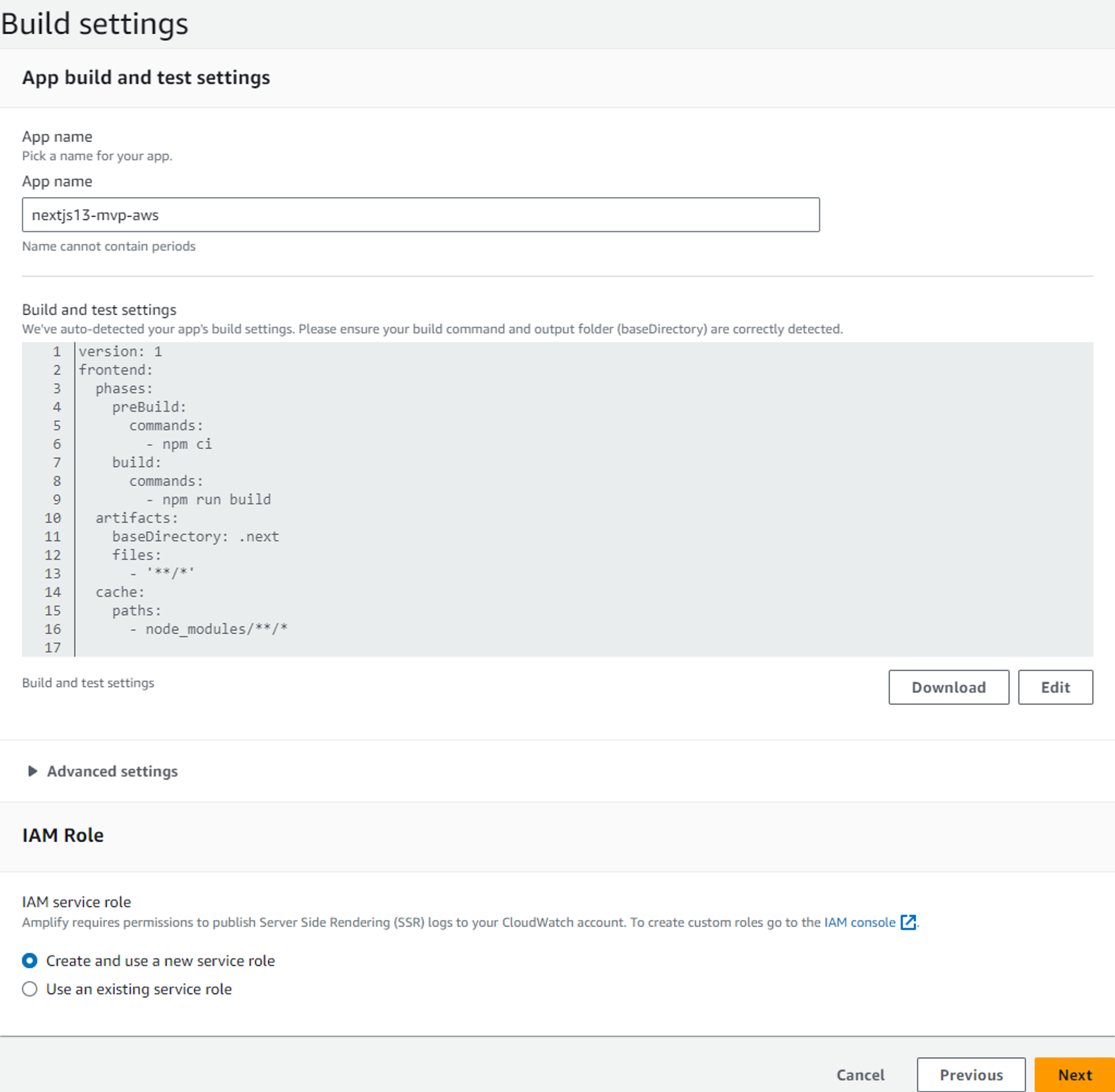The width and height of the screenshot is (1115, 1092).
Task: Click line number 17 in the gutter
Action: click(x=53, y=648)
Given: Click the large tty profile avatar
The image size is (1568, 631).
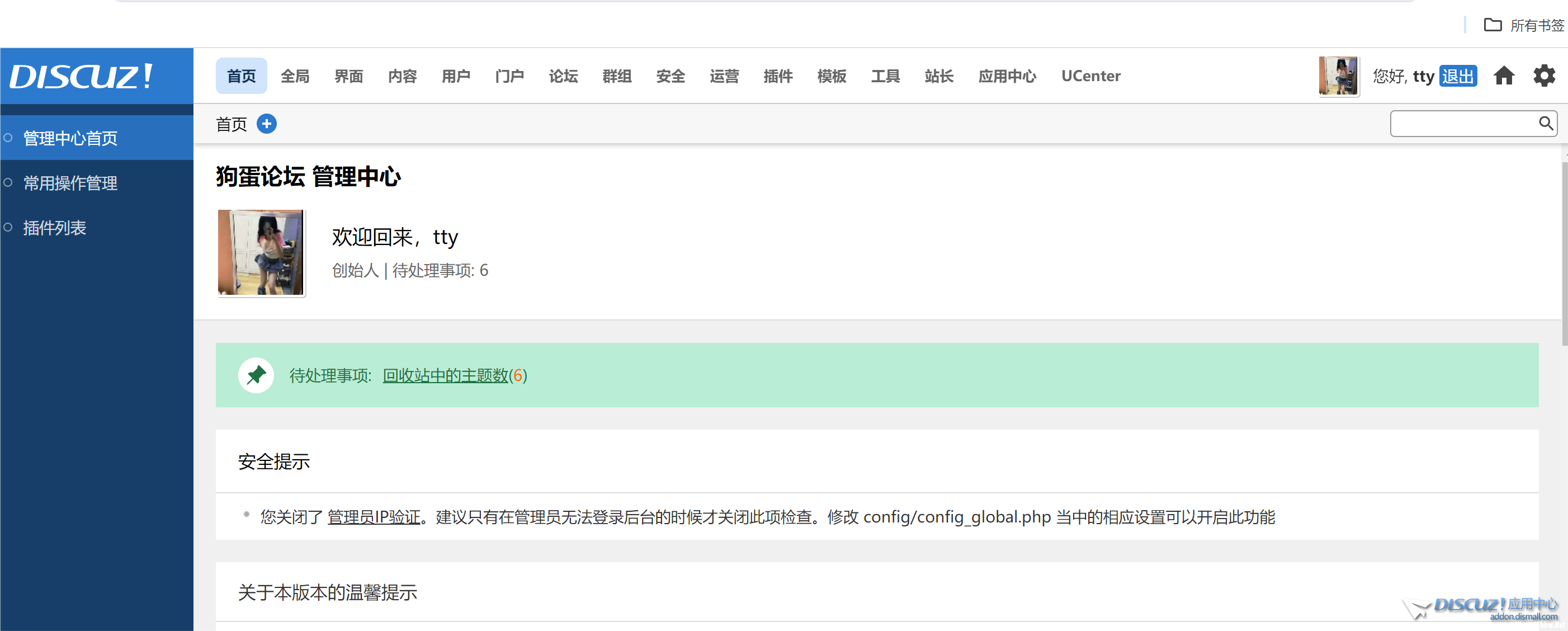Looking at the screenshot, I should click(261, 252).
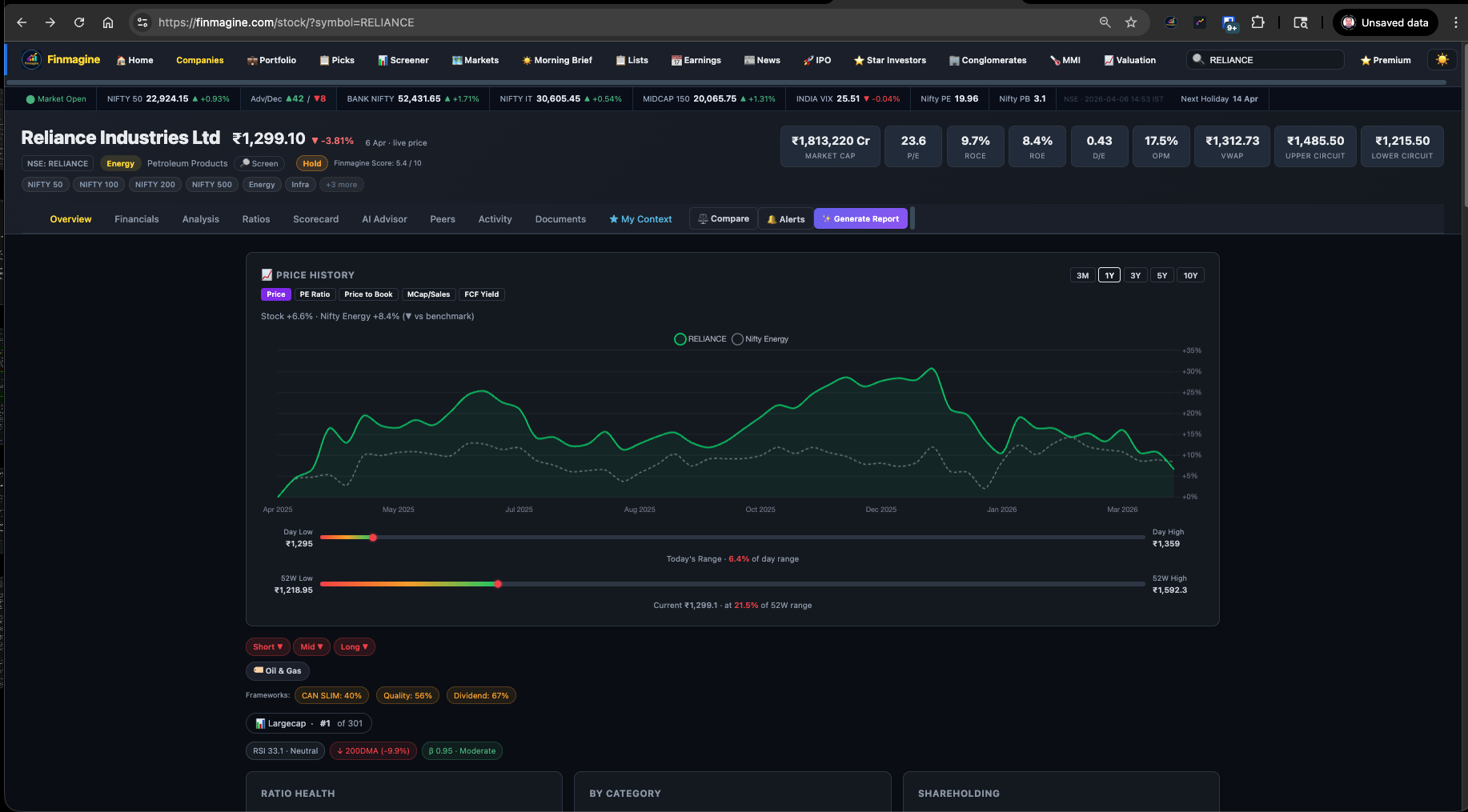
Task: Click the MMI icon in the navbar
Action: click(x=1053, y=60)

......

_What the task asks_
An exact restatement of the lines from the one holding "Given: Click the large tty profile avatar" through the end of the entries, both ends included, is the whole answer. Pictures stay out.

_Expected output_
Given: Click the large tty profile avatar
The image size is (1568, 631).
Looking at the screenshot, I should click(261, 252).
Task: Click the MMI icon in the navbar
Action: click(x=1053, y=60)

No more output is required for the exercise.